The limitations of this work must also be considered. The number of identified infections was very small given that the availability of the gold standard infection data was restricted to one city. However, this population-based study included a cohort of all CIED implantations from a large regional health zone comprised of urban, community and rural hospitals, which improves the external validity of our study. Another limitation was that IPC surveillance identified infections within one year post procedure. While most infections would occur during this timeframe any infections that occurred very late (beyond one year) would have been missed.
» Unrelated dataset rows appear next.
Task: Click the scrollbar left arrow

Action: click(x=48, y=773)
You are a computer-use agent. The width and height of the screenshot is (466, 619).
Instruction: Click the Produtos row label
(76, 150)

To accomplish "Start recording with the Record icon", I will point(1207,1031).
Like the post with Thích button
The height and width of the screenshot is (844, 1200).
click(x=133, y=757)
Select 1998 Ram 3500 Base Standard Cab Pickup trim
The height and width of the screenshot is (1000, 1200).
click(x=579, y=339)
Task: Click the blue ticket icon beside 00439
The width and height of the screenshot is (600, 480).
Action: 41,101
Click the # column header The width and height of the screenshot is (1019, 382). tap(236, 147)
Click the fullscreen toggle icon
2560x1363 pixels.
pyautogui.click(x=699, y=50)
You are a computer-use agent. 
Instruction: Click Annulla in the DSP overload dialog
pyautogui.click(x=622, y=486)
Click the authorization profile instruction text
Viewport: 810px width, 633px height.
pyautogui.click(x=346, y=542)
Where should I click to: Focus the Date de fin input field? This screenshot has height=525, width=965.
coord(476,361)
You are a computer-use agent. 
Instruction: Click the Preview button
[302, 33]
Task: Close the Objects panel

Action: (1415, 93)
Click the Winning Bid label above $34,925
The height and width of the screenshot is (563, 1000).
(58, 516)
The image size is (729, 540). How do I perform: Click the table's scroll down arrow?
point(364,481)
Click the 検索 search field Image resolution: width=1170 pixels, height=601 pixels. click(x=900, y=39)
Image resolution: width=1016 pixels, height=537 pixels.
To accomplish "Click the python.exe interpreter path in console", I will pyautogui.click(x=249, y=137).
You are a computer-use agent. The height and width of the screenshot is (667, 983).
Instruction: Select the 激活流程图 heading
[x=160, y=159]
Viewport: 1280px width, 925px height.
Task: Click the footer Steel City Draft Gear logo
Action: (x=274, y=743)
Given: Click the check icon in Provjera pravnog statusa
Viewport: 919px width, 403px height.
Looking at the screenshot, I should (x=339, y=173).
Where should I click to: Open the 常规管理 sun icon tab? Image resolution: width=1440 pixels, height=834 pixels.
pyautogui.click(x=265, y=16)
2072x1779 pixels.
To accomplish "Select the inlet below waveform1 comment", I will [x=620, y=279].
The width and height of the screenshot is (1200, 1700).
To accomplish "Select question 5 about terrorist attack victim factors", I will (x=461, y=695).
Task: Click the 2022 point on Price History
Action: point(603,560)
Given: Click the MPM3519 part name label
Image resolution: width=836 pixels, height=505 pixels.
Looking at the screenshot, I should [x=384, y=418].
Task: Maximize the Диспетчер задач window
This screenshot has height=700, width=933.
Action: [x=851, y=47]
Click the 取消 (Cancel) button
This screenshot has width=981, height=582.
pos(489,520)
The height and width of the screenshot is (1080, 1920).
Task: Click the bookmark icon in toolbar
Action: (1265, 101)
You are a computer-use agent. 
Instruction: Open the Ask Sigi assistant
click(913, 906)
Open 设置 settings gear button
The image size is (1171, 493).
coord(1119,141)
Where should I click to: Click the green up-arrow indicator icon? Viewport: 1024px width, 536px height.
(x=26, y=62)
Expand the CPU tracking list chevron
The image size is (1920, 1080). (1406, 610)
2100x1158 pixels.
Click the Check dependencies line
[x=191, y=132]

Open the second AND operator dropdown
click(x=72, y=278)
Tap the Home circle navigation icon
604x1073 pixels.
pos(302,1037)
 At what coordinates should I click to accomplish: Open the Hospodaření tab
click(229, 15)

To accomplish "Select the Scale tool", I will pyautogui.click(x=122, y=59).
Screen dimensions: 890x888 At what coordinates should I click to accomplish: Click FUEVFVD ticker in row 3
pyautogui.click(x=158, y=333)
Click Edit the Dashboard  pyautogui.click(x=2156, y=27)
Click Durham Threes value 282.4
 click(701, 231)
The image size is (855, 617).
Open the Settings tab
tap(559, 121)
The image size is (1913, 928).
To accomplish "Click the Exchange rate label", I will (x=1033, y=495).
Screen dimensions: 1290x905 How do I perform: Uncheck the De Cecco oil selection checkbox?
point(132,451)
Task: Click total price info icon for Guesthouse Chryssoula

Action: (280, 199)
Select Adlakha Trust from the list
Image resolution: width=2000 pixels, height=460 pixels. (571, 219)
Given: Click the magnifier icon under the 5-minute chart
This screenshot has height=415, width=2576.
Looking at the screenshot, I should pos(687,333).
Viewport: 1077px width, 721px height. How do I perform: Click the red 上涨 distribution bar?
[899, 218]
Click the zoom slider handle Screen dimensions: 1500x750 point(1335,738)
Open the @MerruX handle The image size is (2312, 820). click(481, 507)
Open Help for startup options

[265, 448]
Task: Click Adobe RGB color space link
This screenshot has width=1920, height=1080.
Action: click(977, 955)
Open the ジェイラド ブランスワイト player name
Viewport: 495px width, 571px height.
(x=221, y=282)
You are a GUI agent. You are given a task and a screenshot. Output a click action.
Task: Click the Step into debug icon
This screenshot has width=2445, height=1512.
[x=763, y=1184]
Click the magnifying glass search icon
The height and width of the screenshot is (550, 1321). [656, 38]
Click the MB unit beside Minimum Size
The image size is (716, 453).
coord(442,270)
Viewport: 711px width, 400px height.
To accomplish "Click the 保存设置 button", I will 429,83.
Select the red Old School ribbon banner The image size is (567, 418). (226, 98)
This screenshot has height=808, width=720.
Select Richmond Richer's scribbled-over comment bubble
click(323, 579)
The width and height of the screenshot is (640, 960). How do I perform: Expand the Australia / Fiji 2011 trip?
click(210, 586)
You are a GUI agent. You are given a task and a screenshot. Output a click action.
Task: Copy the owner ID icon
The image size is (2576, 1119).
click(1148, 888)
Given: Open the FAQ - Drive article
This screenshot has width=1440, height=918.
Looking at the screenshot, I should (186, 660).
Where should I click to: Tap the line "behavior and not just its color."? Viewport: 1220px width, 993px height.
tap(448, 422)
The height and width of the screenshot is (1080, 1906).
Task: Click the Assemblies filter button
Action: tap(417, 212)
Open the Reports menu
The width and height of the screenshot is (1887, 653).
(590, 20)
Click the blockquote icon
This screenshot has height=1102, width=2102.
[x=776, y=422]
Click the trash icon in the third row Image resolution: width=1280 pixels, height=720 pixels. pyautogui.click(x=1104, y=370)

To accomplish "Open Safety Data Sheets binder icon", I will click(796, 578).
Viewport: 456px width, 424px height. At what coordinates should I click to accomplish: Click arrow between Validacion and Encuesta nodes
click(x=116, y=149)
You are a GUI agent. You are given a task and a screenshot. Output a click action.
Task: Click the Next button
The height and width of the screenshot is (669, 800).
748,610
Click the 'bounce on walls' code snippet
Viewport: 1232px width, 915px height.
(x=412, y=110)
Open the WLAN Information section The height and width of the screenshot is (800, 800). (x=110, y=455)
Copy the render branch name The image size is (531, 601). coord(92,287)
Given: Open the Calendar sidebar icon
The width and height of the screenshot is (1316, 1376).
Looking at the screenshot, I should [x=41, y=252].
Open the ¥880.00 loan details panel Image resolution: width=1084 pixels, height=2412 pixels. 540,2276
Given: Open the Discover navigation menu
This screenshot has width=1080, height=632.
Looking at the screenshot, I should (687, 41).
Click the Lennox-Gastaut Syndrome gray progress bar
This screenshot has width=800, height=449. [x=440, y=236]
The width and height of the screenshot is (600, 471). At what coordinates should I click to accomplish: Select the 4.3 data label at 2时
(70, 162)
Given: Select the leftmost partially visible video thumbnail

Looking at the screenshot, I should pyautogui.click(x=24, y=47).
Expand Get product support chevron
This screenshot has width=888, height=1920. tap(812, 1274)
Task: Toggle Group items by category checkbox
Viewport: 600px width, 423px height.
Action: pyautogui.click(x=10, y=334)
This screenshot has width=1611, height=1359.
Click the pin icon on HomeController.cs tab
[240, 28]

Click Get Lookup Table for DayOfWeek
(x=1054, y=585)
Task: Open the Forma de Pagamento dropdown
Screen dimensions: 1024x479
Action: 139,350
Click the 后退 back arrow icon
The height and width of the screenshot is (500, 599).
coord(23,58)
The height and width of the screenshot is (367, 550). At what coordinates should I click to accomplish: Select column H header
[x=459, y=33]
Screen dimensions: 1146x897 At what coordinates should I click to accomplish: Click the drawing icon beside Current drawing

While traditional IPC surveillance is the current gold standard for identifying CIED infections, this comprehensive approach requires substantial time and resources, which may not be feasible, especially in smaller hospital centers. The current study validates a method using administrative data for accurate identification of complex SSIs following CIED implantation. While the best performance came from the machine learning models, pre-selected ICD codes also performed very well (AUCs > 90%). At centers with limited data analytic capacity where machine learning applications and validation would not be feasible, the more traditional approach of pre-selected ICD-10 codes could be used to track SSIs and trends over time. Our findings set the foundation for more accessible surveillance of CIED infections and identification of outlier infection rates compared to historic trends, which can lead to targeted interventions for prevention of SSIs.